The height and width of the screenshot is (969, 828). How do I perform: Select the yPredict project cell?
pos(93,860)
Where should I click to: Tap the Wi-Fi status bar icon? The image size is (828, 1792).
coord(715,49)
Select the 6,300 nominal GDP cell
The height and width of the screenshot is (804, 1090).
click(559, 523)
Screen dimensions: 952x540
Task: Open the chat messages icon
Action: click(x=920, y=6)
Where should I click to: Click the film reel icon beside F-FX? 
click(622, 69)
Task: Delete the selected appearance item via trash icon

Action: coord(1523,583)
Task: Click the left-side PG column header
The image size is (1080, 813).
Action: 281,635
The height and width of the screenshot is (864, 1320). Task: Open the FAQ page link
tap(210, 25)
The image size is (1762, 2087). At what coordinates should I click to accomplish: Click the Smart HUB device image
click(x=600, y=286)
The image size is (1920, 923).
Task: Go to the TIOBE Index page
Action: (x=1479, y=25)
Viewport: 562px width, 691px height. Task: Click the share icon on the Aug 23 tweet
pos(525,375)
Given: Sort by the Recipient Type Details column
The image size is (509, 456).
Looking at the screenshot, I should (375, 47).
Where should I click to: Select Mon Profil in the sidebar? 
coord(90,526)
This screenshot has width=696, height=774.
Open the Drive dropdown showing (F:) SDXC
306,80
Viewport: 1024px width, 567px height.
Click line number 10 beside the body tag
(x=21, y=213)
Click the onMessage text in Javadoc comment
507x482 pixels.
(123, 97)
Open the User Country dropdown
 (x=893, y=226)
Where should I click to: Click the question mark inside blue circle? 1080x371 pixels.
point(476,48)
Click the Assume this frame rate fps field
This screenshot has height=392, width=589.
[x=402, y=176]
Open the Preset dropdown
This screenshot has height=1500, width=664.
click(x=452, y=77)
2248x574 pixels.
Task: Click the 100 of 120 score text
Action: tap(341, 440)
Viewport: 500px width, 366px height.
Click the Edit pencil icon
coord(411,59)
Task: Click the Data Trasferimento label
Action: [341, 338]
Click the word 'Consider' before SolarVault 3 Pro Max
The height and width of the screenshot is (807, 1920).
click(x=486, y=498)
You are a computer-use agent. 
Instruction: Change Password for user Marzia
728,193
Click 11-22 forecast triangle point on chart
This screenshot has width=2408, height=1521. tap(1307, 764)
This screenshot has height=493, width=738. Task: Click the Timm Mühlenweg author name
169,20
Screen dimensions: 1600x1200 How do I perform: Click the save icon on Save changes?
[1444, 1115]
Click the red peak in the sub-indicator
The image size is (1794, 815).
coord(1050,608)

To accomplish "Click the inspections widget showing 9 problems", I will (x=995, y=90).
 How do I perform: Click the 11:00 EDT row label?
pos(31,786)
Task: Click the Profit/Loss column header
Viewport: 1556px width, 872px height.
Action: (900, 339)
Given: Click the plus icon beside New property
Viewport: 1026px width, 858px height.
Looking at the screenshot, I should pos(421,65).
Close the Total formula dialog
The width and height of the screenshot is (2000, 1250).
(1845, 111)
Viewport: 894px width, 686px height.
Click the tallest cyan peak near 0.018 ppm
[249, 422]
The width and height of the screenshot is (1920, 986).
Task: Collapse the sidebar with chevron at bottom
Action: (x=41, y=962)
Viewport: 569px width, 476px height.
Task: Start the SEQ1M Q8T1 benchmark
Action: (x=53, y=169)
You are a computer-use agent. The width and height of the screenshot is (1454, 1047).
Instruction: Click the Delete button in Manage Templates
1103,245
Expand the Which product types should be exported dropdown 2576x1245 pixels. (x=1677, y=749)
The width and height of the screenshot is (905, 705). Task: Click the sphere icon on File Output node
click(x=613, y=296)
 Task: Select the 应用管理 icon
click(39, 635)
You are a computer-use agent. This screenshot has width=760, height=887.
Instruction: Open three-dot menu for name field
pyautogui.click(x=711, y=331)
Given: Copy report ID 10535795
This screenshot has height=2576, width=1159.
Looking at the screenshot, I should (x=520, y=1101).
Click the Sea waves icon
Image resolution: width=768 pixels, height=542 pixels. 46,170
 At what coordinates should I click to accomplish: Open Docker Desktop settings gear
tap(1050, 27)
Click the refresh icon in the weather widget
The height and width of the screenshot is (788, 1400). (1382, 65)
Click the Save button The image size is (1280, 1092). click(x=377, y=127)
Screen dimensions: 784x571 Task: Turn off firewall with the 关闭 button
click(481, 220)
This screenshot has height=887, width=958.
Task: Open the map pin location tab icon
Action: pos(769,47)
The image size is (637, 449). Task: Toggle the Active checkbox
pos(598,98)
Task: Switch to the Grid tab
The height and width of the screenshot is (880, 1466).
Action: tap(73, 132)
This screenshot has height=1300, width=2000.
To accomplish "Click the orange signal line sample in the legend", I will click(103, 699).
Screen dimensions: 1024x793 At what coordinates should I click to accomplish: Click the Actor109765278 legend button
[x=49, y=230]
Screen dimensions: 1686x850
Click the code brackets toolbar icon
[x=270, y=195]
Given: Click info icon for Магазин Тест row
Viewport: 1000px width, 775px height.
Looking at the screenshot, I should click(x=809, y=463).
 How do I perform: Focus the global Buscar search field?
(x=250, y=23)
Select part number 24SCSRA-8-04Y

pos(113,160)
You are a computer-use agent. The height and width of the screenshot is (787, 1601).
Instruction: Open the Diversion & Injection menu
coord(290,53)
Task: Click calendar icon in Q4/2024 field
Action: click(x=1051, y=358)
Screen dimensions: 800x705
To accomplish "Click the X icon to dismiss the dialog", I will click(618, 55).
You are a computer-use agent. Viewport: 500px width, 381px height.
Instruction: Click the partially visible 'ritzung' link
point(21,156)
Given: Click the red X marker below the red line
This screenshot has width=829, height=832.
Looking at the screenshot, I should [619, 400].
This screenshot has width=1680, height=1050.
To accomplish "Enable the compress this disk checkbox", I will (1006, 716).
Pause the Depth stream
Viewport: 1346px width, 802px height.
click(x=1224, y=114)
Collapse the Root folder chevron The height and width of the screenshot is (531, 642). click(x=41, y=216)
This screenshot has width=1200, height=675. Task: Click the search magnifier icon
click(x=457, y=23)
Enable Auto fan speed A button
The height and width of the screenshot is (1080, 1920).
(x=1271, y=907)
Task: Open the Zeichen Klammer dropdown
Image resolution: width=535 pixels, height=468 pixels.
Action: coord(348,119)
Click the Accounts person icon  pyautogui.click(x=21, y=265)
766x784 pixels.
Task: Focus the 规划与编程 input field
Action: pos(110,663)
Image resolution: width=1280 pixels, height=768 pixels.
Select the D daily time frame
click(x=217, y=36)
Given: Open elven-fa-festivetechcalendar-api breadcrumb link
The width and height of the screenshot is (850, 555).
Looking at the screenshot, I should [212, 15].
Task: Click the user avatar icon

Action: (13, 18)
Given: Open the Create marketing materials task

- The problem: Put the stretch of the material above, from the line containing "The image size is (637, 449)." through the line containing "[x=270, y=195]" (both included), into a Markdown table with the columns "Entry" and "Content." Give each line its own numbered row and leave out any blank lines.

- Answer to this exercise:
| Entry | Content |
|---|---|
| 1 | The image size is (637, 449). Task: Toggle the Active checkbox |
| 2 | pos(598,98) |
| 3 | Task: Switch to the Grid tab |
| 4 | The height and width of the screenshot is (880, 1466). |
| 5 | Action: tap(73, 132) |
| 6 | This screenshot has height=1300, width=2000. |
| 7 | To accomplish "Click the orange signal line sample in the legend", I will click(103, 699). |
| 8 | Screen dimensions: 1024x793 At what coordinates should I click to accomplish: Click the Actor109765278 legend button |
| 9 | [x=49, y=230] |
| 10 | Screen dimensions: 1686x850 |
| 11 | Click the code brackets toolbar icon |
| 12 | [x=270, y=195] |